Persia has ever been famed for its textiles—not only embroideries and printed cottons but marvelous rugs which stand supreme in beauty. The old rugs of Persia were ancestors of the carpet of other lands. In this connection it is worth noting that the Persians never made themselves ridiculous by the application of inappropriate design. You will not find an old Persian rug patterned with formal bouquets tied with blue ribbons, suggesting a gift being trodden underfoot. A Persian floral patterned carpet will suggest flowers and verdue in their wild state as the stroller might chance to find them.

Although the impress of the art of the Chinese ceramicist and of the shawl-weavers of Cashmere exerted some influence upon the Persians, still the art of Persia from earliest times has retained a national distinction. Nearly all are objects from the earlier periods now to be met with date from the reign of the shah Abbas the Great (1586-1628) when the native art manufacturers reached their greatest degree of excellence. Thence onward came the decline.

We have only to consider the fact that artistic ornamentation was applied to innumerable objects in daily service to realize how widely diffused was the taste for art among the Persians. They have truly been always an art-loving people. Some one has aptly remarked that every home in India is a nursery of art, and I think this must once have been true of the home in Persia. Apropos of Persian ornament it may be remarked that the native artists have always delighted in varied and symmetrical patterns of great intricacy. External beauty, too, seems to have been sought, rather than intrinsic thorough excellence of fabrique, excepting, of course, the products of the Persian looms and the works of the masters in metal.

As to Persian pottery, it has always been more or less of a puzzle to antiquarians. The ancient pieces in a perfect state of preservation are exceedingly few and rare, and all have been recovered from ruined areas.

There yet remain vast areas to be excavated by enterprising antiquarian expeditions and later efforts are sure to be productive.

The ancient lustre faience dates back many centuries. Its genre was carried down as late as 1586. The finest Persian ware resembles Chinese porcelain somewhat, having a white ground with azure-blue decoration in bold, free designs. The paste is hard and the color is not blended with the glaze. Later specimens of this genre have less good design, blending color, and a glaze showing greater vitrification.

A second sort of Persian faience is thicker, shows a departure from Chinese influence somewhat, has a softer and more porous paste, is brighter in the blue, has a less even glaze, and a less well-drawn design.

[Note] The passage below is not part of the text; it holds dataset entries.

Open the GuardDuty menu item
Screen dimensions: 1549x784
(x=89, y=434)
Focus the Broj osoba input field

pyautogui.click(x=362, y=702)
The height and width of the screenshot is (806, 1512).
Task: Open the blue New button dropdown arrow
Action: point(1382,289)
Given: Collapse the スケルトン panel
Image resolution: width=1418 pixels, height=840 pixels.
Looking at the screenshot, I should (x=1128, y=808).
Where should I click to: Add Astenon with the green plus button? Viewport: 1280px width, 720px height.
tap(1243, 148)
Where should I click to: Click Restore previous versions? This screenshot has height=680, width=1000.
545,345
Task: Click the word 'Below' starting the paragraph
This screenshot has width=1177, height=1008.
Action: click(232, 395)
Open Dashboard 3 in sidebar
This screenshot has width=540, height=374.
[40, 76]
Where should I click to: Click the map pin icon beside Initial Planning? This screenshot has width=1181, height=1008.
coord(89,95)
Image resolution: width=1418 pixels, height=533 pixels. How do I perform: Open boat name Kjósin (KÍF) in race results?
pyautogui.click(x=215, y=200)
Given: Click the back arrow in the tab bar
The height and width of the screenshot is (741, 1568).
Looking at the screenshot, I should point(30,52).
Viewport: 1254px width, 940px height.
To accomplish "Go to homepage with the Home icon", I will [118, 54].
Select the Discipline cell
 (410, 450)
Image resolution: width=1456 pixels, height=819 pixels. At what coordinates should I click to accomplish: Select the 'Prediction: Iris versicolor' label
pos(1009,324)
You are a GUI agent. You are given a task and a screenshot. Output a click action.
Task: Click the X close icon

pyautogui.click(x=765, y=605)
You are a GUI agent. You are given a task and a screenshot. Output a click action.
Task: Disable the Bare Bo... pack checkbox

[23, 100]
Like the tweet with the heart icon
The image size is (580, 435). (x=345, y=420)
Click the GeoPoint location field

Red enters, as also relief and gaufrures.

A third sort of ware is denser and harder, of blackish color on a white ground, with thick glaze, and some pieces have been varnished with single color. Such pieces in this genre as exhibit figures in the decoration show these without faces, which would suggest that this class of pottery was the product of Persian potters of the Mussulman Sunnis sect, a sect more rigidly opposed to presenting the human face in art than that of the Shiahs.